I’ve noticed a number of themes converging on each other recently – as a result of  which I’m now very interested in measures and indications of someone’s ‘online degree of wanting-to-be-connected-with-ness’.

Here are some of the themes responsible:

  • Market Research clients are more frequently expressing a desire to target some research on people who have recently experienced their products, services, events and communications. But, for a variety of methodological and logistical reasons, they can’t or don’t necessarily want to approach those people through the same channels that delivered the service, experience or message.
  • Web mining (or ‘social media monitoring’ if you like) is maturing both technologically and methodologically as a practice – and gives its users a window on people who may self-identify as having recently ‘touched’ a particular brand.
  • In customer service this self-identification can be taken one step further. Companies like Sentiment Metrics can offer clients the means to engage, directly, with individuals who have an unaddressed complaint or query. Consumers are catching on, not least on Twitter, and some are deliberately using hash-tags and likely keywords as the equivalent of coughing loudly when mentioning a brand whose attention they seek.  They do so in the active hope of getting second-tier, fast-track, attention.
  • Groups within social networks, and self-maintained online communities, also offer the temptation to communicate directly. They may not immediately identify individuals who fit criteria such as ‘bought product x in the last week’ or ‘saw TV advert Y last night’ but communities of interest – PC Case-modders, as a random example? – greatly increase the chances that you can find the right people. Companies such as Linqia (possibly *the* pioneer in this regard) recognised the value not just of identifying relevant communities and opening a channel to them for brands, but also brokering a positive and constructive start to the ensuing relationship.  I notice that Linqia’s most prominent model, at present, is what might be called “collectively permissive advertising”, but other kinds of interaction remain possible.

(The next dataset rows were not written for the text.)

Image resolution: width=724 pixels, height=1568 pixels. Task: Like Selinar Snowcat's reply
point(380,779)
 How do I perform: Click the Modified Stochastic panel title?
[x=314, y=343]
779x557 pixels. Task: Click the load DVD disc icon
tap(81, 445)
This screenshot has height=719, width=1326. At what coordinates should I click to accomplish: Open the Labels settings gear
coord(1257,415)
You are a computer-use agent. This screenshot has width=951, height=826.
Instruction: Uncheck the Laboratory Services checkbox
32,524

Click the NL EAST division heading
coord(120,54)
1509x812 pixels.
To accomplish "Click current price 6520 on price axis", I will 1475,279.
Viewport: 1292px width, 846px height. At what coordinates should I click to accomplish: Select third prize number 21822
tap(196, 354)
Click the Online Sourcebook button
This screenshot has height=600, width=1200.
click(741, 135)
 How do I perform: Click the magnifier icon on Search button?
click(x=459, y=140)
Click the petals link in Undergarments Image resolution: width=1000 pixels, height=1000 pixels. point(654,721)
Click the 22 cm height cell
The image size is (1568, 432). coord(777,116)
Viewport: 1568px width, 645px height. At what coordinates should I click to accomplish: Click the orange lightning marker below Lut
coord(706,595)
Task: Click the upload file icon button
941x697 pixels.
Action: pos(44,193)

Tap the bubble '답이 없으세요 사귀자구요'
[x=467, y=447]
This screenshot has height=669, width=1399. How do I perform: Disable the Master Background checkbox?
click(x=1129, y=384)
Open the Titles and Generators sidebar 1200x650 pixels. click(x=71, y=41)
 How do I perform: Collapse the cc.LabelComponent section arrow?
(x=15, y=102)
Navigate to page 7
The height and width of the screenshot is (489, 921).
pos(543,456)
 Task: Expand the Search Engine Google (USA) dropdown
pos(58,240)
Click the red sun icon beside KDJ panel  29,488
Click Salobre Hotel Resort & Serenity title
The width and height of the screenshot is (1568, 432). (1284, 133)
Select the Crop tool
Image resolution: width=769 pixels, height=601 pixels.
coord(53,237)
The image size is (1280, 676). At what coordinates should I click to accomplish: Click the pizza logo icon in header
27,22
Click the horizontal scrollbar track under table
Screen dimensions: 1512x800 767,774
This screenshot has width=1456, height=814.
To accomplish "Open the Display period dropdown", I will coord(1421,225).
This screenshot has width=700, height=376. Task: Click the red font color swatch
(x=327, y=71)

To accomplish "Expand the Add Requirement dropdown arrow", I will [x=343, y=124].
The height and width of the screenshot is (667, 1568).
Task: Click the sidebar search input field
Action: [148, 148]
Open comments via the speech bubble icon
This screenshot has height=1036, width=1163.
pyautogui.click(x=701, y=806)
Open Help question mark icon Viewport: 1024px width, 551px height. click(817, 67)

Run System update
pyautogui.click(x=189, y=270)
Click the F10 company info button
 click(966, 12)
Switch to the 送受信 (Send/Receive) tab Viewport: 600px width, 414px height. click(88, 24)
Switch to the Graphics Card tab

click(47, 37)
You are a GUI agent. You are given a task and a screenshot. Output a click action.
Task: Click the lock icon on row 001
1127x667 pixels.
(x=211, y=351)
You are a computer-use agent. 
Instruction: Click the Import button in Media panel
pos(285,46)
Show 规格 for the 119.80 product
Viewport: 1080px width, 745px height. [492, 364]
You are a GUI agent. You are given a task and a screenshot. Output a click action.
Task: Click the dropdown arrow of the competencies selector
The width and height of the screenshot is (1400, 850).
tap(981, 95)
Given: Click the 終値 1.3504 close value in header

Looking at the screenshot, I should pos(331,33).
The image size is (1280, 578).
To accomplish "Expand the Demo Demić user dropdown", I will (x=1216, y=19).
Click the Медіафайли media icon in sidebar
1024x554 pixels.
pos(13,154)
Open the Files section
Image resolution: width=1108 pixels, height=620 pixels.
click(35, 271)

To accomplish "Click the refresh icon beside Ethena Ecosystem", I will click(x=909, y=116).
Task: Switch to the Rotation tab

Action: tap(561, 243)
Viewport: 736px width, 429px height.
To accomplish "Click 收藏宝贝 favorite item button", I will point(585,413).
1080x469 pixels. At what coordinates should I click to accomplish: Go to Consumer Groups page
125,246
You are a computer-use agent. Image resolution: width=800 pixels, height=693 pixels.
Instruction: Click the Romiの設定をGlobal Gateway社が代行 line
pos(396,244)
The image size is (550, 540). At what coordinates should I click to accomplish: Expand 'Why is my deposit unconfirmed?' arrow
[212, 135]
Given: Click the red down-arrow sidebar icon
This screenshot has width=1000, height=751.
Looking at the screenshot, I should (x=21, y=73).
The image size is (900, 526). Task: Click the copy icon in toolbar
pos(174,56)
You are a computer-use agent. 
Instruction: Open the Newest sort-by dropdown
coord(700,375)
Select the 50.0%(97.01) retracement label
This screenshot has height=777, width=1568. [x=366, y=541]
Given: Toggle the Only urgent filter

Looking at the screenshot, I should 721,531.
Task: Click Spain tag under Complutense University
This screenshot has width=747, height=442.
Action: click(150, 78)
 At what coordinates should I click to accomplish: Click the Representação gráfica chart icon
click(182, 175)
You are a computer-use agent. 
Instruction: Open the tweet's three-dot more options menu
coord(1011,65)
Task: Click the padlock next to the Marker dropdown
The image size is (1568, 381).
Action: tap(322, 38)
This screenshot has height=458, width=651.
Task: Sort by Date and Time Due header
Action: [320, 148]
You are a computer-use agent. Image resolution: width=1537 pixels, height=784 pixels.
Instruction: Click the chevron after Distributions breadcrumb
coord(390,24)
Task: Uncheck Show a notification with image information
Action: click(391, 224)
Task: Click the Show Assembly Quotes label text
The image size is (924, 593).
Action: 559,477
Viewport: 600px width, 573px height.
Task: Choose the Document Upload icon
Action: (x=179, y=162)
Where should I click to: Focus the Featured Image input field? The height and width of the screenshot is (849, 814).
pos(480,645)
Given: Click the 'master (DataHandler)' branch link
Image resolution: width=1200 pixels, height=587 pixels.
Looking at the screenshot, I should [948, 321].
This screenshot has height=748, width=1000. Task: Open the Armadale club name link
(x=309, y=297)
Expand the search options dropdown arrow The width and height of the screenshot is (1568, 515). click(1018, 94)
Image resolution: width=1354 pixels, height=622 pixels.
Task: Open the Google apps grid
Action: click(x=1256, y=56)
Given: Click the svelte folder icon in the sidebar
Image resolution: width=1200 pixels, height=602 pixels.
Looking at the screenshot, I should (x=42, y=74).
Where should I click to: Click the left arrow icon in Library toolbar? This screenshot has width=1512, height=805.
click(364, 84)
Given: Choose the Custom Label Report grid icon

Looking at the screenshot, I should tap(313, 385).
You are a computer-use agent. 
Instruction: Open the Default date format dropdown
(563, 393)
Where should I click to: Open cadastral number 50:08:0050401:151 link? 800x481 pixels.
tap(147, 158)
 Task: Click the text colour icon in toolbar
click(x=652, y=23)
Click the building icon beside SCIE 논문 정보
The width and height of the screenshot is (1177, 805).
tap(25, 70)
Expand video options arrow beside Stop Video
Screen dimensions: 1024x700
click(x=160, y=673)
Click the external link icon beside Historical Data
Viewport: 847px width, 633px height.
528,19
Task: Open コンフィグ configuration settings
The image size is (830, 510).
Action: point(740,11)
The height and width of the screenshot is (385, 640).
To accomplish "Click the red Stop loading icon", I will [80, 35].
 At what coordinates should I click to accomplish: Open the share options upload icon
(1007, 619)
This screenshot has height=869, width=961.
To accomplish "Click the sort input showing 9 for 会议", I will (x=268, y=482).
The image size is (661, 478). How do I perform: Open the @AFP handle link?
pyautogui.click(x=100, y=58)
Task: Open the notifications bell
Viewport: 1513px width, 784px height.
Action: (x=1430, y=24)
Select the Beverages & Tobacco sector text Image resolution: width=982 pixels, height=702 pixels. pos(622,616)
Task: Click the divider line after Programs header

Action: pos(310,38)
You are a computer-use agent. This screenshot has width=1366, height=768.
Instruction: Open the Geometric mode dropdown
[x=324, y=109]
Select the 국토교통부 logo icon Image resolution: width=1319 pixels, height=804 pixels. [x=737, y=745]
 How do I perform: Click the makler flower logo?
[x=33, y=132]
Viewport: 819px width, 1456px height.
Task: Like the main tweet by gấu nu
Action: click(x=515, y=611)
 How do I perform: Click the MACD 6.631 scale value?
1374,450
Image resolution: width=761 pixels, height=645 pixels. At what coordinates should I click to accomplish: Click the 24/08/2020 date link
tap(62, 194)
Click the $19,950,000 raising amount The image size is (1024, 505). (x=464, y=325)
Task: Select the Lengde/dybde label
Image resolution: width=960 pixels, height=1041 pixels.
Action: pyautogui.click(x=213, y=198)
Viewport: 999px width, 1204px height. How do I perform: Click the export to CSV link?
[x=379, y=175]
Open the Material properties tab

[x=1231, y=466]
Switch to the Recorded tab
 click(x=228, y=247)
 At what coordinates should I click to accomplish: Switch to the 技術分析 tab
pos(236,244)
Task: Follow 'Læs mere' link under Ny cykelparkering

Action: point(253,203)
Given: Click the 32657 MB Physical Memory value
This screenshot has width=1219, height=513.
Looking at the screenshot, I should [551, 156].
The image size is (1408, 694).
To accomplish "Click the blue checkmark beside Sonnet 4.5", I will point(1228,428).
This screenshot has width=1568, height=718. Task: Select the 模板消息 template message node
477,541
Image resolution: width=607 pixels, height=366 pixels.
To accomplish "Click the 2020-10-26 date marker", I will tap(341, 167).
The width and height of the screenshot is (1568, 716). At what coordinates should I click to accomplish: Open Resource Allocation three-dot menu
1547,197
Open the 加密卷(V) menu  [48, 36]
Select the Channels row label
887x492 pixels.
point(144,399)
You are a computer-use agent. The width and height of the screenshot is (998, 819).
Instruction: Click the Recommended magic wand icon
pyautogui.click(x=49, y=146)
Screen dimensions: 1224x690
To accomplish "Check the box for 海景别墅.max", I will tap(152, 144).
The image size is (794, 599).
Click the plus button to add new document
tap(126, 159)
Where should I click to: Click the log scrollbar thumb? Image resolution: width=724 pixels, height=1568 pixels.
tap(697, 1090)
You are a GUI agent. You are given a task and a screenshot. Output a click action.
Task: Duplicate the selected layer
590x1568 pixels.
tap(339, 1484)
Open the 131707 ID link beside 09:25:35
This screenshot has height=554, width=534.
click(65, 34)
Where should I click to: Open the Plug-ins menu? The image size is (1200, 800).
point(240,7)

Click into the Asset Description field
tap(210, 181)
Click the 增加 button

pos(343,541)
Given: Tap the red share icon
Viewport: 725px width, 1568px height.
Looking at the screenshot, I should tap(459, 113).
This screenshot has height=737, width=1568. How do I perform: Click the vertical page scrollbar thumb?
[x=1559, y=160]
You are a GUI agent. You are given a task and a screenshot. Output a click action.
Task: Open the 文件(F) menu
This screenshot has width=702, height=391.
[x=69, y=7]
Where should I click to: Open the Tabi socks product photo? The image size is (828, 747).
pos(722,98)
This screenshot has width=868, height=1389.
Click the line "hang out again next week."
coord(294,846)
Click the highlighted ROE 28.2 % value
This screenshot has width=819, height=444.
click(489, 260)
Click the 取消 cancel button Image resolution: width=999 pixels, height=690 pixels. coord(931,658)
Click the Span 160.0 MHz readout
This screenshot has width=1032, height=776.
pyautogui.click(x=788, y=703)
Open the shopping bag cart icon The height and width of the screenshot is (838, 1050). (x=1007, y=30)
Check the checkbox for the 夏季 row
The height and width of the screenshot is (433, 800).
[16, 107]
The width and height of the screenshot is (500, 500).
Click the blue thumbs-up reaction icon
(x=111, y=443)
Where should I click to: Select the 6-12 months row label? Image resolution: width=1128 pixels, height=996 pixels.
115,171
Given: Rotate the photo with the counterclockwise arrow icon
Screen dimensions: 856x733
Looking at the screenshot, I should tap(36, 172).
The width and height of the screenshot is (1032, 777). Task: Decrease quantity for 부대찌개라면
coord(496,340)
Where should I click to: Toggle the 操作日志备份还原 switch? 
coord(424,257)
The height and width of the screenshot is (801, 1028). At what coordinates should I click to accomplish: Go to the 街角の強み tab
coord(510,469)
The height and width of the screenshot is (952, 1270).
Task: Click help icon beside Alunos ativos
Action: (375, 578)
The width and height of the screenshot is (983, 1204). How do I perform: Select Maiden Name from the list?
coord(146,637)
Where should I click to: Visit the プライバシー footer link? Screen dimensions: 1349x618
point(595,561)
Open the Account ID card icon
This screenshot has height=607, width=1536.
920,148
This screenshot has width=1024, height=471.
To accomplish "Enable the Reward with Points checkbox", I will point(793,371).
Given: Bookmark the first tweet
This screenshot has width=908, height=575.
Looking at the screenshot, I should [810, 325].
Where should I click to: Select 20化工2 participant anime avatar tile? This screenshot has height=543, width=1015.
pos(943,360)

Combine these themes and trends and you have a potentially powerful alignment of desire to connect and desire to be connected to… in the specific context of a particular product, service, experience or broader ‘category’.

As a Market Researcher I am very interested in what this means for our ability to ‘recruit’ and ‘sample’ people with particular experiences who might otherwise be difficult, or at least resource-intensive, to find.  We might also concern ourselves, to just the right professional degree, with the representativeness and ‘conditioning’ of such a sample and, more to the point, when this is and isn’t relevant to what our client needs.

But another aspect of the Market Research perspective, maybe even one of the cornerstones of Market Research’s identity, is a sensitivity to confidentiality and a respect for privacy. On traditional models one of the defining characteristics of a ‘proper’ code of conduct-upholding, Market Research agency is that it recruits and interviews people on the understanding that their identities, and certain other identifying information, will not be revealed to the client, or to third parties, or to other respondents. This starts with double opting-in, whereby it is made unambiguous to all parties that the participant *is* signed up, *is* participating in valid research, and *is* aware of the terms on which they do so. Another service we then provide is to filter through, to more direct interaction with our clients, those research participants who have equally unambiguously expressed an interest in being so.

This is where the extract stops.